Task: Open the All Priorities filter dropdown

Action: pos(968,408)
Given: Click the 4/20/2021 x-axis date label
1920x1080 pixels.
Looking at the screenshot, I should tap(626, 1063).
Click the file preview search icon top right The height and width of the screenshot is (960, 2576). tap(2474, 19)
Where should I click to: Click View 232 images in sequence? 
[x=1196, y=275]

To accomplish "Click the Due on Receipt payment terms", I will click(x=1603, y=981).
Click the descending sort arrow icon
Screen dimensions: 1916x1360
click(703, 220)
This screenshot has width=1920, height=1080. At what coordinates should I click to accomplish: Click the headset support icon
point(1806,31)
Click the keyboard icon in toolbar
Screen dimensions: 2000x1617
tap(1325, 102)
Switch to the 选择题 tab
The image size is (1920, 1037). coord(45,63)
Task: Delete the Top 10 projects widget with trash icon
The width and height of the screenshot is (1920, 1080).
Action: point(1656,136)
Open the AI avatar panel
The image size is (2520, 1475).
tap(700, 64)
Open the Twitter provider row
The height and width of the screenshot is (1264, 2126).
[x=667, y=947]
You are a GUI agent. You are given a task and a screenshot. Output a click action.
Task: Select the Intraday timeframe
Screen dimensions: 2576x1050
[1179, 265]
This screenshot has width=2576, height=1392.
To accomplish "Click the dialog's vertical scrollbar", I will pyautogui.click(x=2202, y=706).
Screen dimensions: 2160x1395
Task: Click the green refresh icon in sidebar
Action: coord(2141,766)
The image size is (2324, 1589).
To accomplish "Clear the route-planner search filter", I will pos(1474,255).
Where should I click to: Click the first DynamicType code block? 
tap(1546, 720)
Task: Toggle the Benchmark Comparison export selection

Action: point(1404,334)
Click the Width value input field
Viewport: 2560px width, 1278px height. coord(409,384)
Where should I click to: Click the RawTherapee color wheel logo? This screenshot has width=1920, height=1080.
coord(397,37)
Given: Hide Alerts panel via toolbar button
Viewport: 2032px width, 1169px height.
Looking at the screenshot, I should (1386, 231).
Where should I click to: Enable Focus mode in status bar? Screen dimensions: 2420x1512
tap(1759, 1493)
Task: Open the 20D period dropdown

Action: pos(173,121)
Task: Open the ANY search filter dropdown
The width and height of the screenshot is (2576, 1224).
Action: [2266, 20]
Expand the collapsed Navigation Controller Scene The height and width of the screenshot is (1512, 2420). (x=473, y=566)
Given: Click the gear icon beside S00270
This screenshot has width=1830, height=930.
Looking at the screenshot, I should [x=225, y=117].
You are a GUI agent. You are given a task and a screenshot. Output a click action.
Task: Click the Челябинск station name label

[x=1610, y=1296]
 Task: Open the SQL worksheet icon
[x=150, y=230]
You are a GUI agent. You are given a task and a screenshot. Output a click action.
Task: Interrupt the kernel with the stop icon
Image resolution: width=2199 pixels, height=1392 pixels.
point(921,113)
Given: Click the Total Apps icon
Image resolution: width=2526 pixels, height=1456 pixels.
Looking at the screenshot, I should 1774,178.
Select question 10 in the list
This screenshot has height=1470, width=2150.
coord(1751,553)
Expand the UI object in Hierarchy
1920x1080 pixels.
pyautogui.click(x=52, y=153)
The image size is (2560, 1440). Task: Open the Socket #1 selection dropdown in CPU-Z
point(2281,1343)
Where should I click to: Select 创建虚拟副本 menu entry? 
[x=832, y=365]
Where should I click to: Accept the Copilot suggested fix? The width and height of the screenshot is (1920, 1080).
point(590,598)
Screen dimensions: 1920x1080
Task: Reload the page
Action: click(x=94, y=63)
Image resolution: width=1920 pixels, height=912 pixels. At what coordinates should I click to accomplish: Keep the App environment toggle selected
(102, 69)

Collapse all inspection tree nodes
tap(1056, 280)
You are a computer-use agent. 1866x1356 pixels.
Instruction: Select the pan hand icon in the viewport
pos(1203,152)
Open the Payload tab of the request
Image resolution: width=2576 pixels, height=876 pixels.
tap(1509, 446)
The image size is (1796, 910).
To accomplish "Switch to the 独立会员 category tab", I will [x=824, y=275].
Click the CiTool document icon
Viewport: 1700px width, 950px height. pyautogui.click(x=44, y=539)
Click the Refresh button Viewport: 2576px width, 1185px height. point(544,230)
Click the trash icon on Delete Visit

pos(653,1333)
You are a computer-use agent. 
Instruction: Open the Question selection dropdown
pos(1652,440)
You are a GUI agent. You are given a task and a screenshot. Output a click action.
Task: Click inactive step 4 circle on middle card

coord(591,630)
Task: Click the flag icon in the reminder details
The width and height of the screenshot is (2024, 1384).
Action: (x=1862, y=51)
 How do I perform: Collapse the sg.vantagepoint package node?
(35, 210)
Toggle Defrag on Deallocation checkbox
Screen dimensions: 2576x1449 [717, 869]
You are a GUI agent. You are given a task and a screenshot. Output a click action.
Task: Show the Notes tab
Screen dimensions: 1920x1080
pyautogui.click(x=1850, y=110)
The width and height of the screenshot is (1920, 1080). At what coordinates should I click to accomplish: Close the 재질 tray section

■ **YOUR INSTRUCTIONS**
Please set down the full listing above, word for word.

■ **ANSWER BOX**
Task: Open the All Priorities filter dropdown

Action: pos(968,408)
Given: Click the 4/20/2021 x-axis date label
1920x1080 pixels.
Looking at the screenshot, I should tap(626, 1063).
Click the file preview search icon top right The height and width of the screenshot is (960, 2576). tap(2474, 19)
Where should I click to: Click View 232 images in sequence? 
[x=1196, y=275]

To accomplish "Click the Due on Receipt payment terms", I will click(x=1603, y=981).
Click the descending sort arrow icon
Screen dimensions: 1916x1360
click(703, 220)
This screenshot has width=1920, height=1080. At what coordinates should I click to accomplish: Click the headset support icon
point(1806,31)
Click the keyboard icon in toolbar
Screen dimensions: 2000x1617
tap(1325, 102)
Switch to the 选择题 tab
The image size is (1920, 1037). coord(45,63)
Task: Delete the Top 10 projects widget with trash icon
The width and height of the screenshot is (1920, 1080).
Action: point(1656,136)
Open the AI avatar panel
The image size is (2520, 1475).
tap(700, 64)
Open the Twitter provider row
The height and width of the screenshot is (1264, 2126).
[x=667, y=947]
You are a GUI agent. You are given a task and a screenshot. Output a click action.
Task: Select the Intraday timeframe
Screen dimensions: 2576x1050
[1179, 265]
This screenshot has width=2576, height=1392.
To accomplish "Click the dialog's vertical scrollbar", I will pyautogui.click(x=2202, y=706).
Screen dimensions: 2160x1395
Task: Click the green refresh icon in sidebar
Action: coord(2141,766)
The image size is (2324, 1589).
To accomplish "Clear the route-planner search filter", I will pos(1474,255).
Where should I click to: Click the first DynamicType code block? 
tap(1546, 720)
Task: Toggle the Benchmark Comparison export selection

Action: point(1404,334)
Click the Width value input field
Viewport: 2560px width, 1278px height. coord(409,384)
Where should I click to: Click the RawTherapee color wheel logo? This screenshot has width=1920, height=1080.
coord(397,37)
Given: Hide Alerts panel via toolbar button
Viewport: 2032px width, 1169px height.
Looking at the screenshot, I should (1386, 231).
Where should I click to: Enable Focus mode in status bar? Screen dimensions: 2420x1512
tap(1759, 1493)
Task: Open the 20D period dropdown

Action: pos(173,121)
Task: Open the ANY search filter dropdown
The width and height of the screenshot is (2576, 1224).
Action: [2266, 20]
Expand the collapsed Navigation Controller Scene The height and width of the screenshot is (1512, 2420). (x=473, y=566)
Given: Click the gear icon beside S00270
This screenshot has width=1830, height=930.
Looking at the screenshot, I should [x=225, y=117].
You are a GUI agent. You are given a task and a screenshot. Output a click action.
Task: Click the Челябинск station name label

[x=1610, y=1296]
 Task: Open the SQL worksheet icon
[x=150, y=230]
You are a GUI agent. You are given a task and a screenshot. Output a click action.
Task: Interrupt the kernel with the stop icon
Image resolution: width=2199 pixels, height=1392 pixels.
point(921,113)
Given: Click the Total Apps icon
Image resolution: width=2526 pixels, height=1456 pixels.
Looking at the screenshot, I should 1774,178.
Select question 10 in the list
This screenshot has height=1470, width=2150.
coord(1751,553)
Expand the UI object in Hierarchy
1920x1080 pixels.
pyautogui.click(x=52, y=153)
The image size is (2560, 1440). Task: Open the Socket #1 selection dropdown in CPU-Z
point(2281,1343)
Where should I click to: Select 创建虚拟副本 menu entry? 
[x=832, y=365]
Where should I click to: Accept the Copilot suggested fix? The width and height of the screenshot is (1920, 1080).
point(590,598)
Screen dimensions: 1920x1080
Task: Reload the page
Action: click(x=94, y=63)
Image resolution: width=1920 pixels, height=912 pixels. At what coordinates should I click to accomplish: Keep the App environment toggle selected
(102, 69)

Collapse all inspection tree nodes
tap(1056, 280)
You are a computer-use agent. 1866x1356 pixels.
Instruction: Select the pan hand icon in the viewport
pos(1203,152)
Open the Payload tab of the request
Image resolution: width=2576 pixels, height=876 pixels.
tap(1509, 446)
The image size is (1796, 910).
To accomplish "Switch to the 独立会员 category tab", I will [x=824, y=275].
Click the CiTool document icon
Viewport: 1700px width, 950px height. pyautogui.click(x=44, y=539)
Click the Refresh button Viewport: 2576px width, 1185px height. point(544,230)
Click the trash icon on Delete Visit

pos(653,1333)
You are a computer-use agent. 
Instruction: Open the Question selection dropdown
pos(1652,440)
You are a GUI agent. You are given a task and a screenshot. Output a click action.
Task: Click inactive step 4 circle on middle card

coord(591,630)
Task: Click the flag icon in the reminder details
The width and height of the screenshot is (2024, 1384).
Action: (x=1862, y=51)
 How do I perform: Collapse the sg.vantagepoint package node?
(35, 210)
Toggle Defrag on Deallocation checkbox
Screen dimensions: 2576x1449 [717, 869]
You are a GUI agent. You are given a task and a screenshot. Output a click action.
Task: Show the Notes tab
Screen dimensions: 1920x1080
pyautogui.click(x=1850, y=110)
The width and height of the screenshot is (1920, 1080). At what coordinates should I click to accomplish: Close the 재질 tray section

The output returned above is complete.